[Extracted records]
((

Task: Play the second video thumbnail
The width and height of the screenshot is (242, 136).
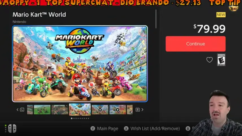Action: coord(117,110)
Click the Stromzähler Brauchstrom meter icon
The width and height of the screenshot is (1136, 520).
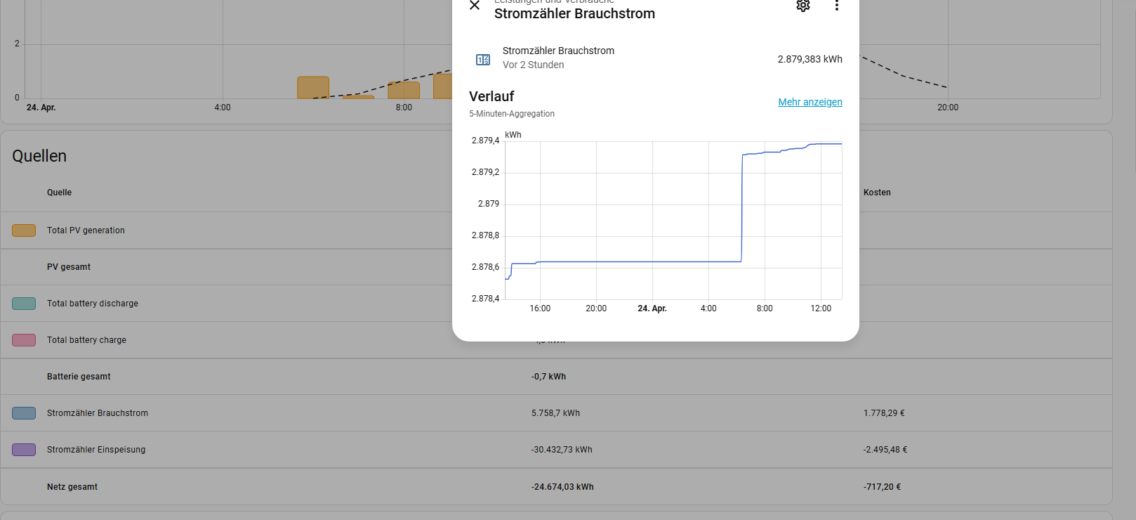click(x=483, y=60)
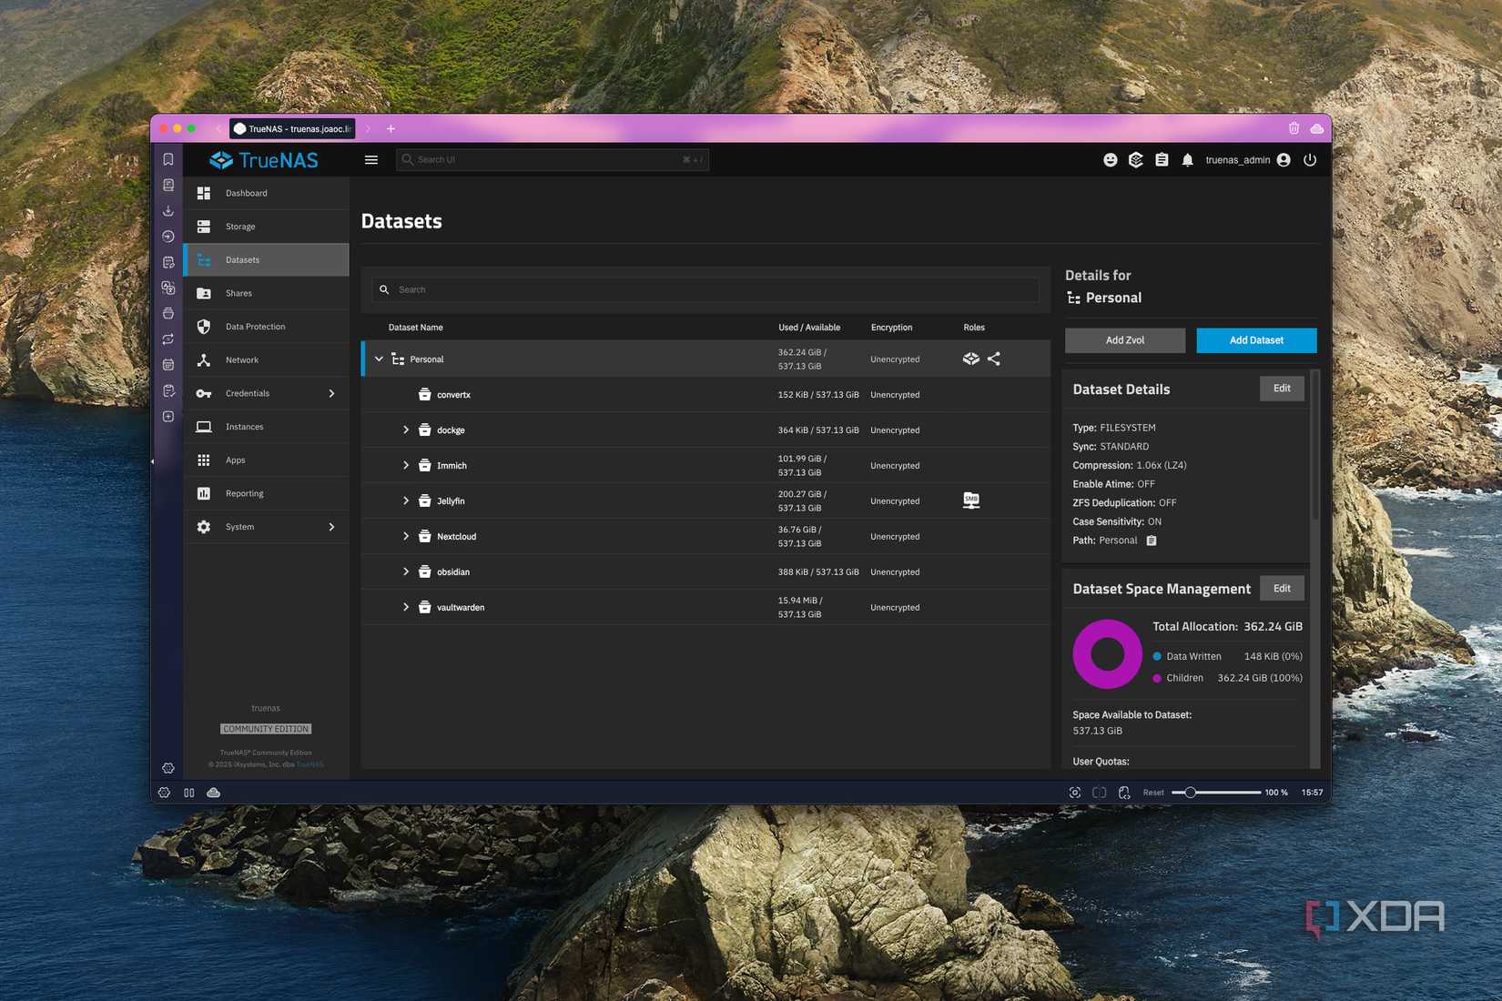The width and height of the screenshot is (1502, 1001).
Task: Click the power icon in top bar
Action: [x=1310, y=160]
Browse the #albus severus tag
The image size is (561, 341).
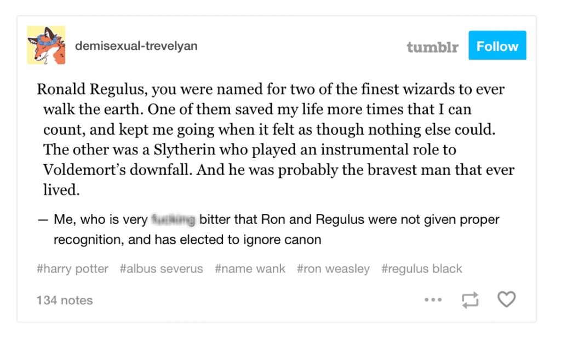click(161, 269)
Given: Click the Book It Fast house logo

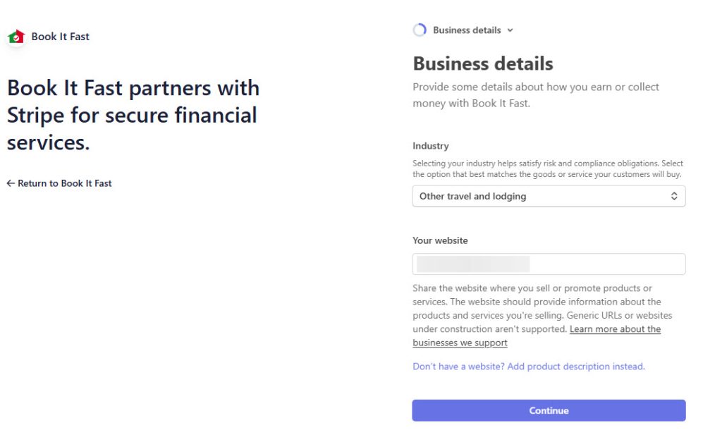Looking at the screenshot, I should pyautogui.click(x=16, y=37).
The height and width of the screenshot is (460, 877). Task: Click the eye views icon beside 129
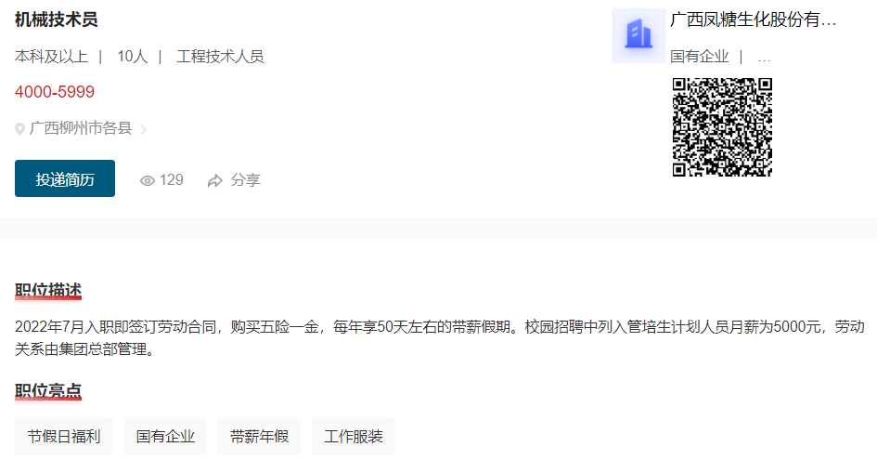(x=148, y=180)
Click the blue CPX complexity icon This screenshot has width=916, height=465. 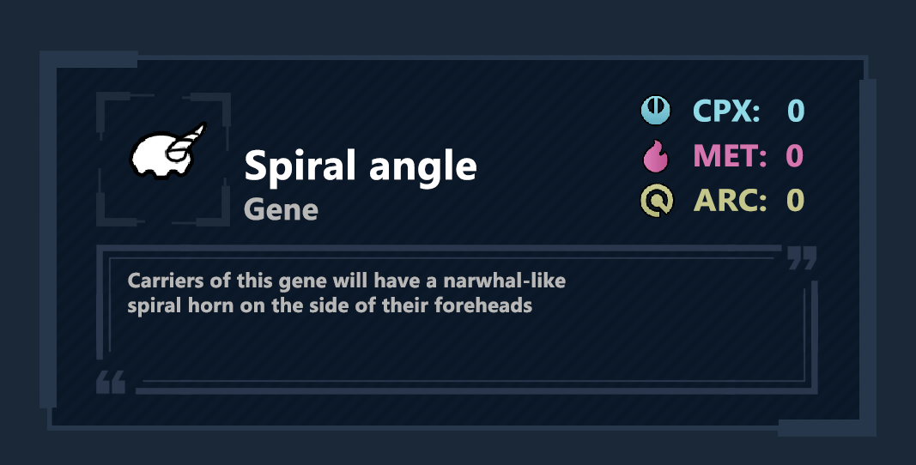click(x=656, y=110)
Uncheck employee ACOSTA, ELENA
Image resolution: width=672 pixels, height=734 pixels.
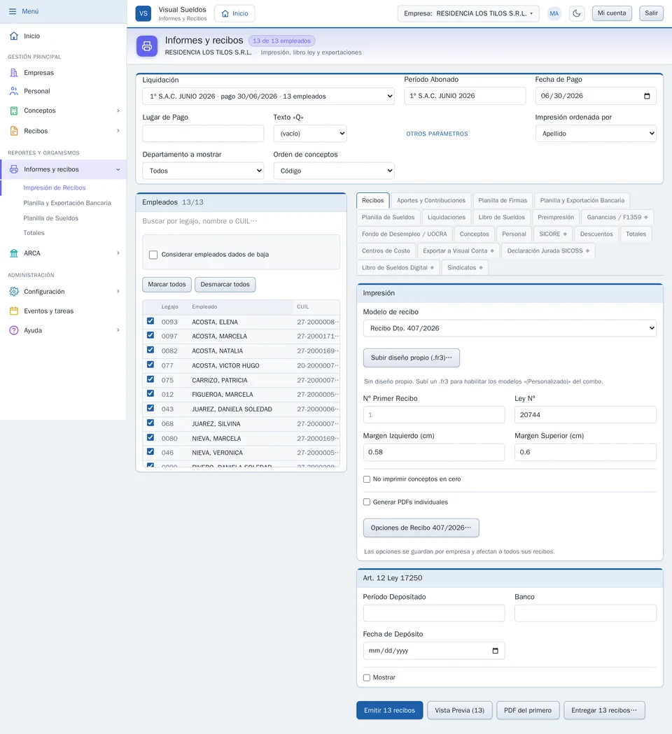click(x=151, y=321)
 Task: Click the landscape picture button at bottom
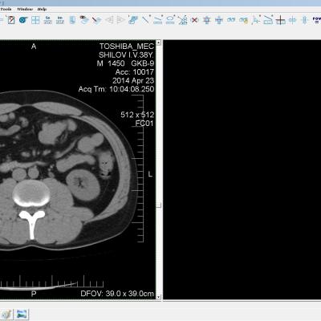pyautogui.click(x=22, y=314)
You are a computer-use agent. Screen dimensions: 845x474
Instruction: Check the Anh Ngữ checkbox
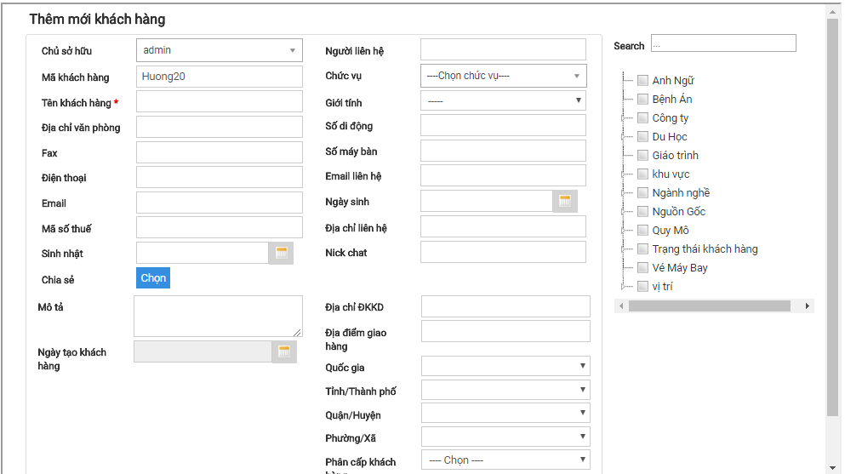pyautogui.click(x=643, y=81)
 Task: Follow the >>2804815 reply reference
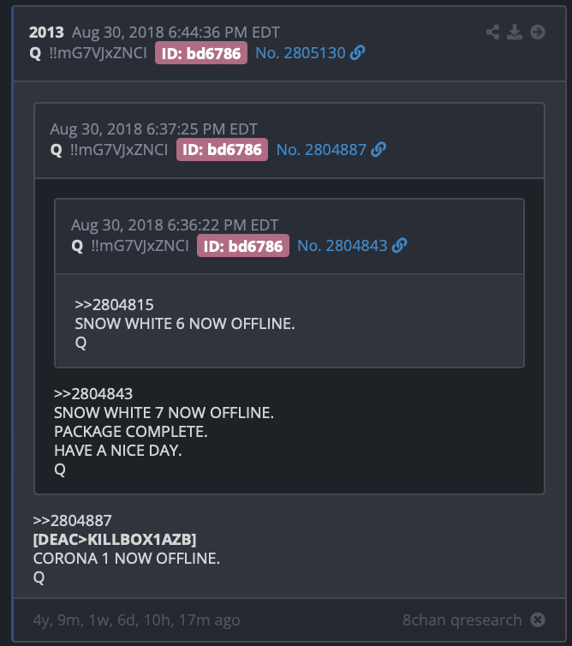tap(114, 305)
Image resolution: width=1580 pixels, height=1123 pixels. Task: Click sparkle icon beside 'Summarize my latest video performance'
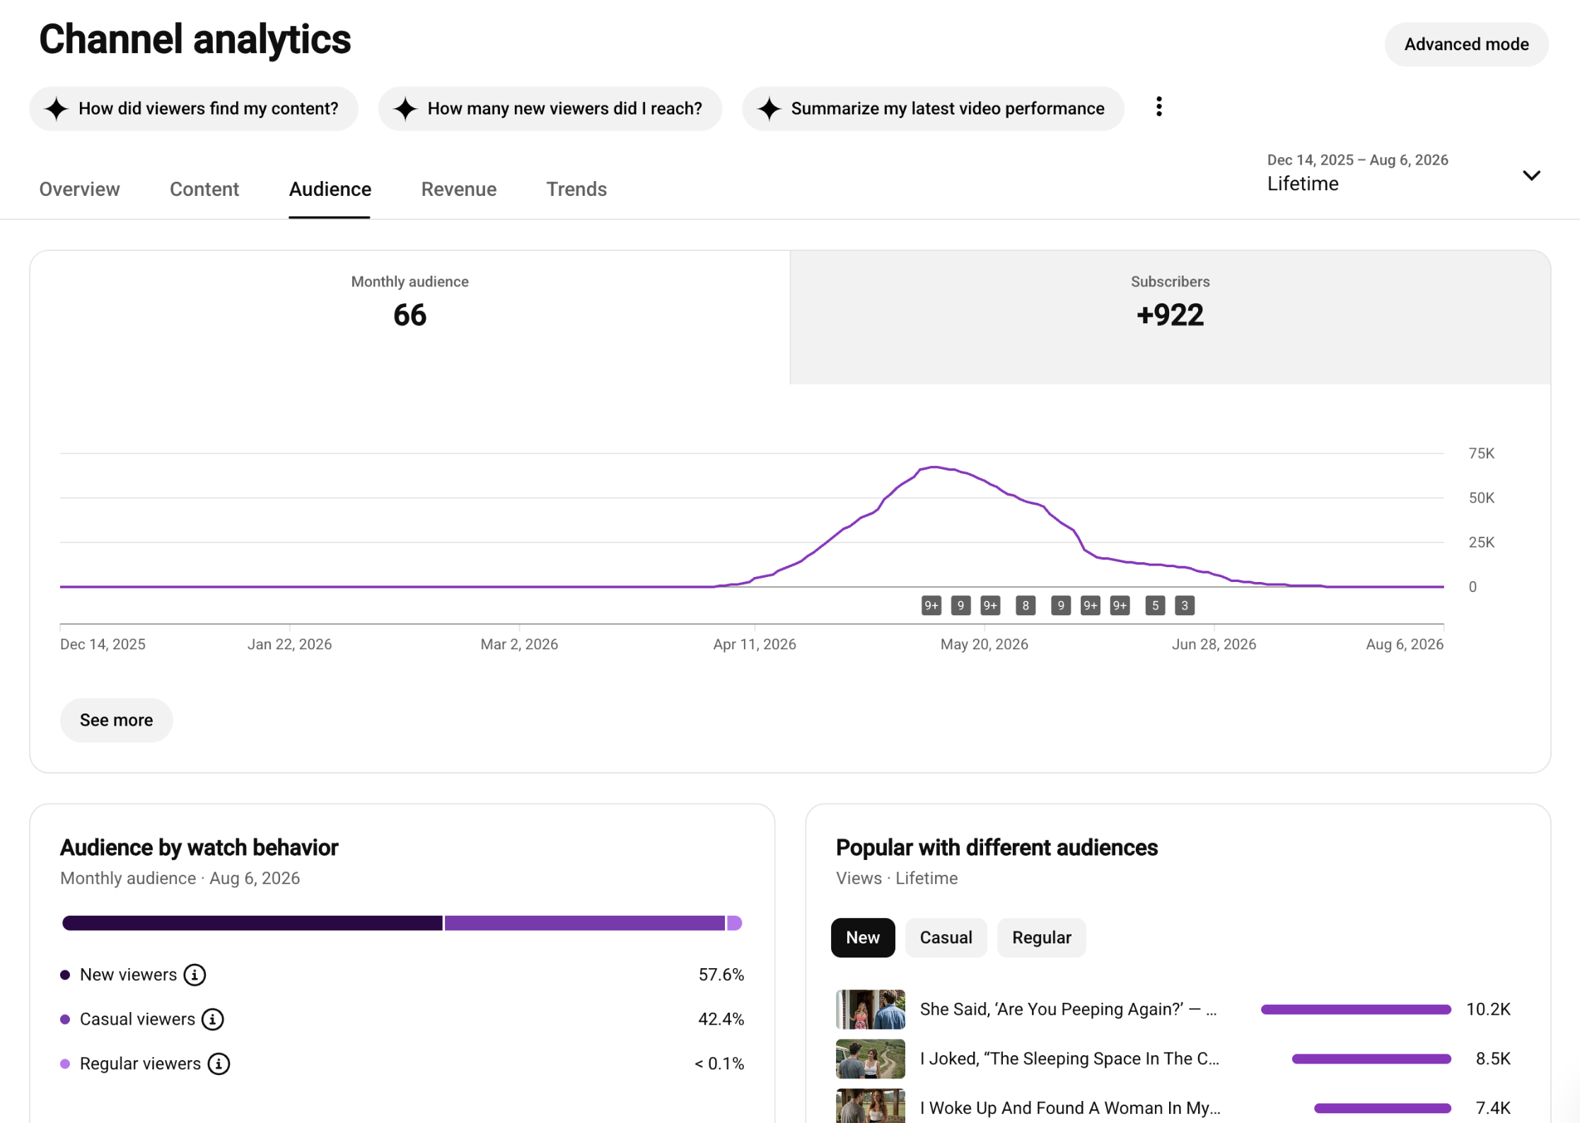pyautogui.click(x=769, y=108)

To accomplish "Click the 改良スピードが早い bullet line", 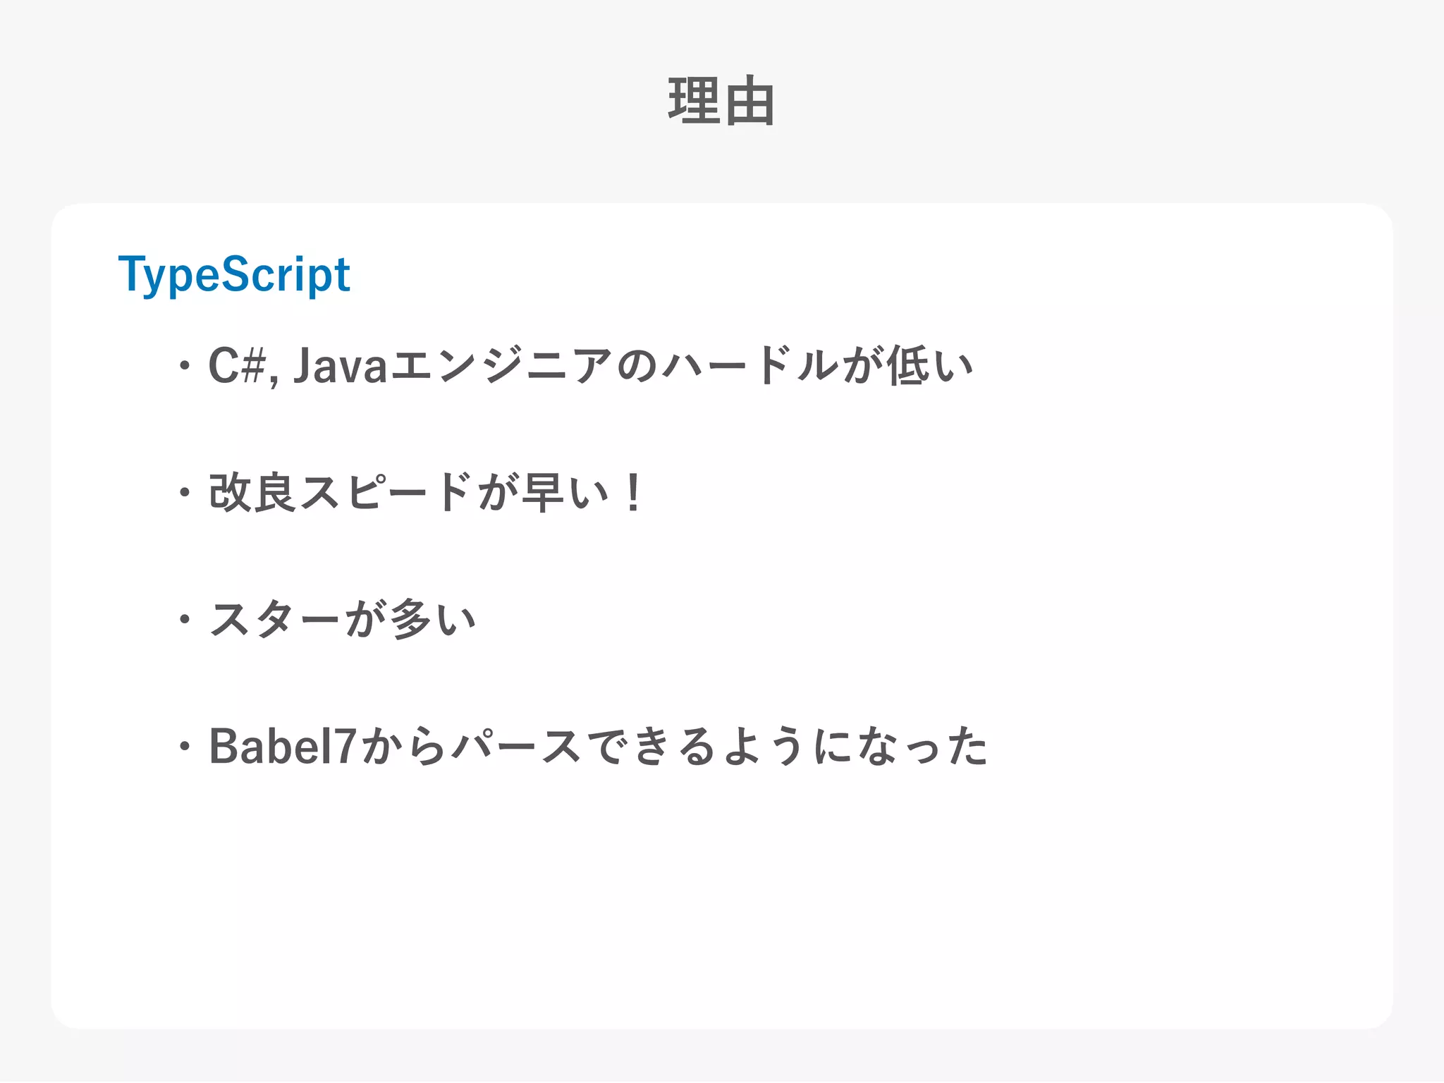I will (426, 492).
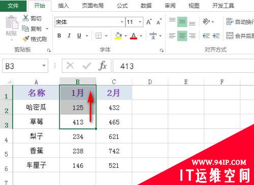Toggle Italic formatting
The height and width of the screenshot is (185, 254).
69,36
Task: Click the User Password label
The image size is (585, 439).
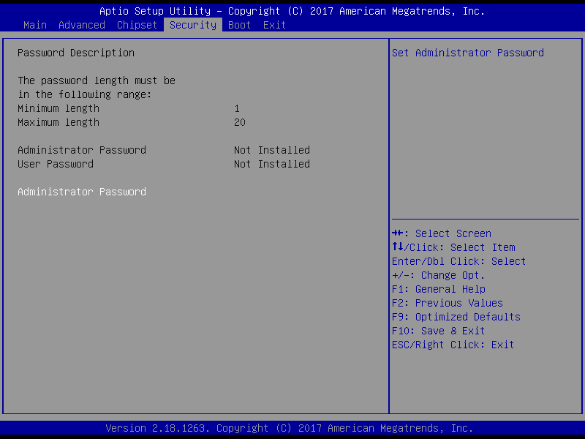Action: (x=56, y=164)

))

Your task is to print exactly the lines from the one containing "Task: Click the User Password label" through the final line of the records above, with no pictures and nothing more.

▸ Exercise result:
Task: Click the User Password label
The image size is (585, 439).
Action: (x=56, y=164)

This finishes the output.